* **Material for the task**:
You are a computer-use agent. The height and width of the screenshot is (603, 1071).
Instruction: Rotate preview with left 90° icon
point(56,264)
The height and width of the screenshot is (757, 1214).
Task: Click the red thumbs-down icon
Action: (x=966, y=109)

* **What you need to do**: Please quote every one of the rows above word for word, keeping each line unchanged.

* **Right answer**:
You are a computer-use agent. The height and width of the screenshot is (603, 1071).
Instruction: Rotate preview with left 90° icon
point(56,264)
The height and width of the screenshot is (757, 1214).
Task: Click the red thumbs-down icon
Action: (x=966, y=109)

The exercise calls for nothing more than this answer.